Estaban en pie en la sala de estar de la elegante casa de campo de Hammond, ubicada detrás de las palmeras, en el sector norte del parque. La sala estaba bien ventilada y era confortable, dotada de media docena de monitores de televisión que mostraban los animales en el parque. La carpeta que llevaba Wu, en la que, marcado con un sello, decía
DESARROLLO DE ANIMALES: VERSIÓN
4.4, estaba sobre la mesa de café.

Hammond miraba al genetista con aire paternal, paciente. Wu, con treinta y tres años de edad, era muy consciente de que había trabajado para Hammond durante toda su vida profesional: Hammond le había contratado en cuanto salió de la escuela universitaria para graduados.

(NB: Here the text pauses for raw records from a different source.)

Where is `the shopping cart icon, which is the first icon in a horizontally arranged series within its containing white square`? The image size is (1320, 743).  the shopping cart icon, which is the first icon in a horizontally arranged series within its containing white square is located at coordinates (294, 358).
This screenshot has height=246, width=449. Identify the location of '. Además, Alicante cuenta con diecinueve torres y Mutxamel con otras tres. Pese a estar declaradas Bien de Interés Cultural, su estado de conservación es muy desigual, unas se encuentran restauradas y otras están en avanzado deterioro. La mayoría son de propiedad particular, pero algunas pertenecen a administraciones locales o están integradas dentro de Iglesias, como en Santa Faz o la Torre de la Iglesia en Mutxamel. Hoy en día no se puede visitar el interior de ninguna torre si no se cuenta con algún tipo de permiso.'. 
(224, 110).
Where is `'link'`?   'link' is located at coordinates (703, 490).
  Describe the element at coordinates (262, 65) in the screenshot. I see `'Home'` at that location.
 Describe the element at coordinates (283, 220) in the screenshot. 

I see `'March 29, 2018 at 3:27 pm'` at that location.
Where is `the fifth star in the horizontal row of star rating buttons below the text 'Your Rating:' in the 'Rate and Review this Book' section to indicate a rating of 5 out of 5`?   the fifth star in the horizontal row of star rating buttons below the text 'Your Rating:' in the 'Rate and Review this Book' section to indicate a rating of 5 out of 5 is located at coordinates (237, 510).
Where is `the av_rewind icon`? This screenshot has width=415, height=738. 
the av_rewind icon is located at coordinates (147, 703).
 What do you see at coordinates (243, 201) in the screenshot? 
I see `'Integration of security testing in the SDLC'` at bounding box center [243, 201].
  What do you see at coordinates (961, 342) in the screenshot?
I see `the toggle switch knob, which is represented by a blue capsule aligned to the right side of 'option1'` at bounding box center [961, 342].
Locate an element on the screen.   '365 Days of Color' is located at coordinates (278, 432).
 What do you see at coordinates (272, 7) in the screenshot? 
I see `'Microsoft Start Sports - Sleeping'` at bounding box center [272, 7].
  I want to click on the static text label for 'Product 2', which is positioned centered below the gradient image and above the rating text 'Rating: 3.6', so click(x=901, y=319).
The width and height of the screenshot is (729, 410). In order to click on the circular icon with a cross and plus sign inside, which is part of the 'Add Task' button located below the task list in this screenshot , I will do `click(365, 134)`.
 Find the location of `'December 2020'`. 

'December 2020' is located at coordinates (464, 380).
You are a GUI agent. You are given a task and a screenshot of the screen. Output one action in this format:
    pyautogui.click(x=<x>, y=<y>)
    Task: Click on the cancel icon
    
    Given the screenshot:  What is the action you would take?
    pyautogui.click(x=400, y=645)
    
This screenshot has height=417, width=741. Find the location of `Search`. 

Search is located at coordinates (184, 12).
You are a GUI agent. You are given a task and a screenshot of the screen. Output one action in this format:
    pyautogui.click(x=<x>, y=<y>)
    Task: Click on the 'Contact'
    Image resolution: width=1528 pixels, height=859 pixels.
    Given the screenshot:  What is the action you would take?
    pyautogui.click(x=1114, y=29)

—Por supuesto, también hay consecuencias prácticas —continuó Wu—. Realmente pienso que debe usted tomar en consideración mis recomendaciones para la fase dos. Debemos ir a la versión 4.4.

—¿Quiere remplazar todas las cepas actuales de animales? —preguntó Hammond.

—Sí, eso quiero.

—¿Por qué? ¿Qué hay de malo en ellas?

—Nada, salvo que son dinosaurios verdaderos.

—Eso es lo que pedí, Henry —dijo Hammond, sonriendo—. Y eso es lo que me diste.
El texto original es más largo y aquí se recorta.